• Requirement
Return the lines from the one containing "Find the location" up to and including the last line of the rows, word for word and with the pictures left out.
==== Provided material ====
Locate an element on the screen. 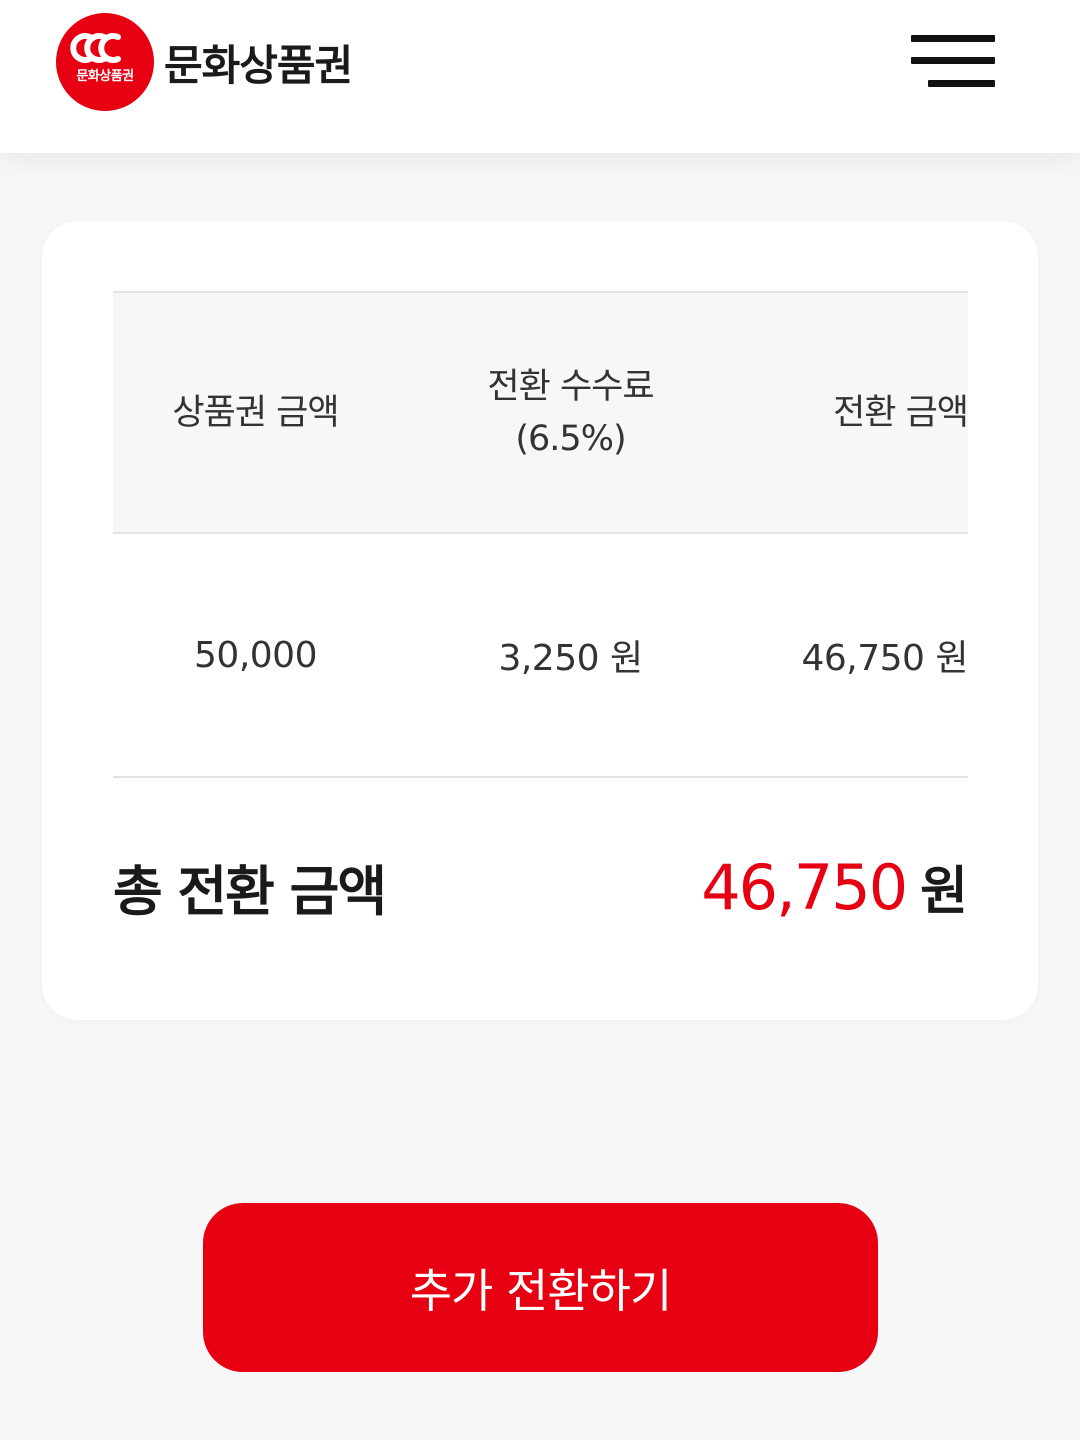 This screenshot has height=1440, width=1080. total-conversion-amount: 46,750 원 is located at coordinates (834, 886).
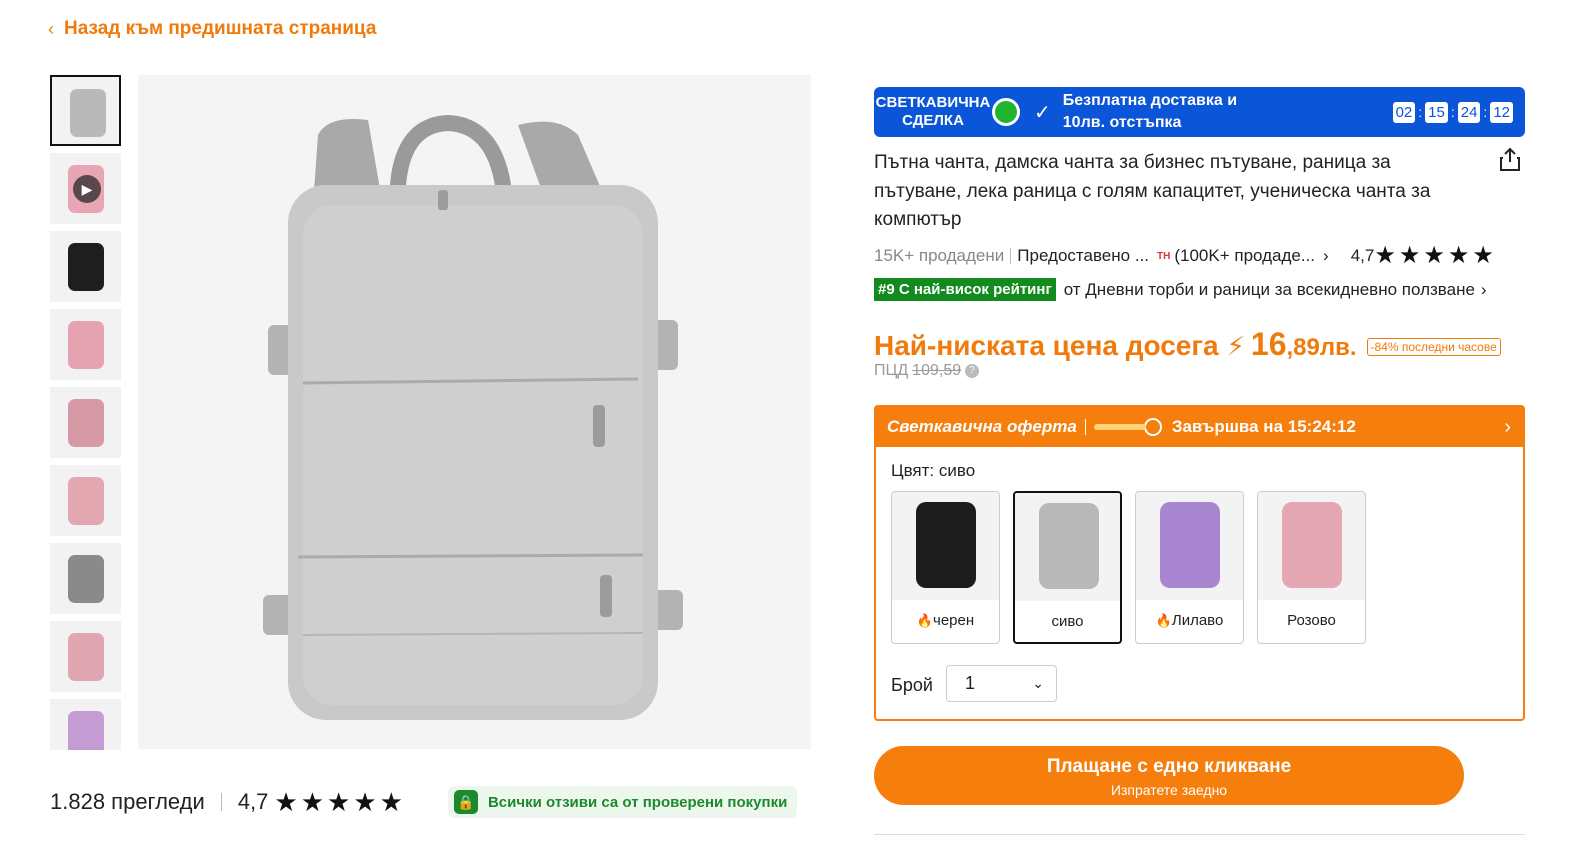  I want to click on product-rating: 4,7, so click(1362, 256).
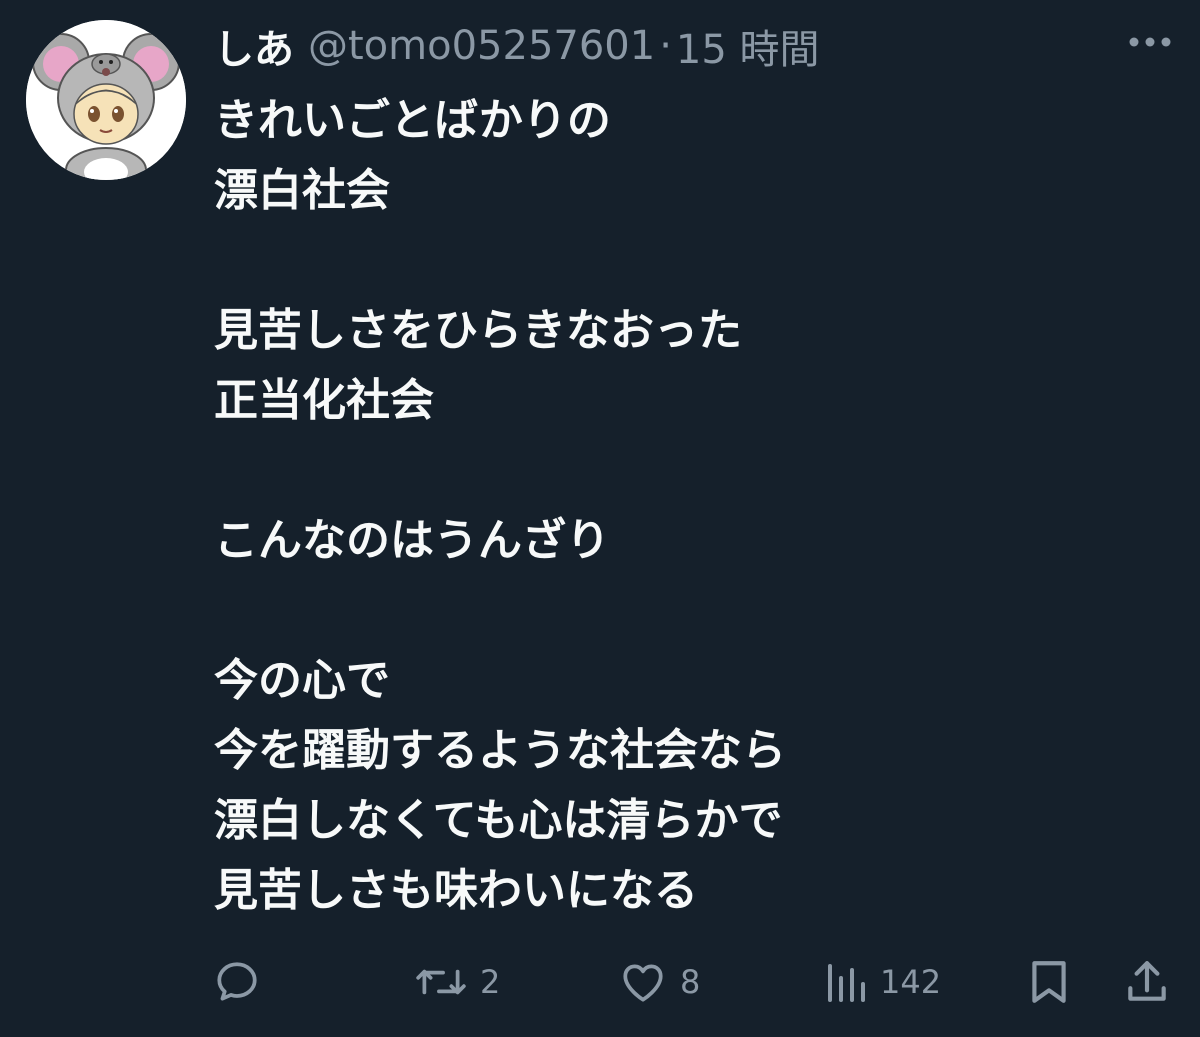 The height and width of the screenshot is (1037, 1200). I want to click on timestamp: 15 時間, so click(748, 46).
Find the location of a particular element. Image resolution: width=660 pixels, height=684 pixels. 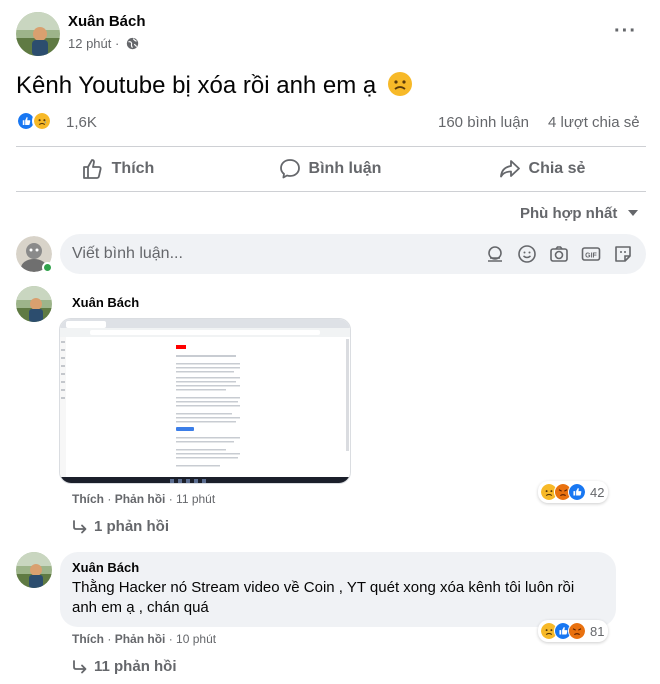

post-reactions-summary: 1,6K is located at coordinates (66, 123).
====
• Response to the exercise
Find the location of a particular element. Image resolution: width=660 pixels, height=684 pixels. 

post-reactions-summary: 1,6K is located at coordinates (66, 123).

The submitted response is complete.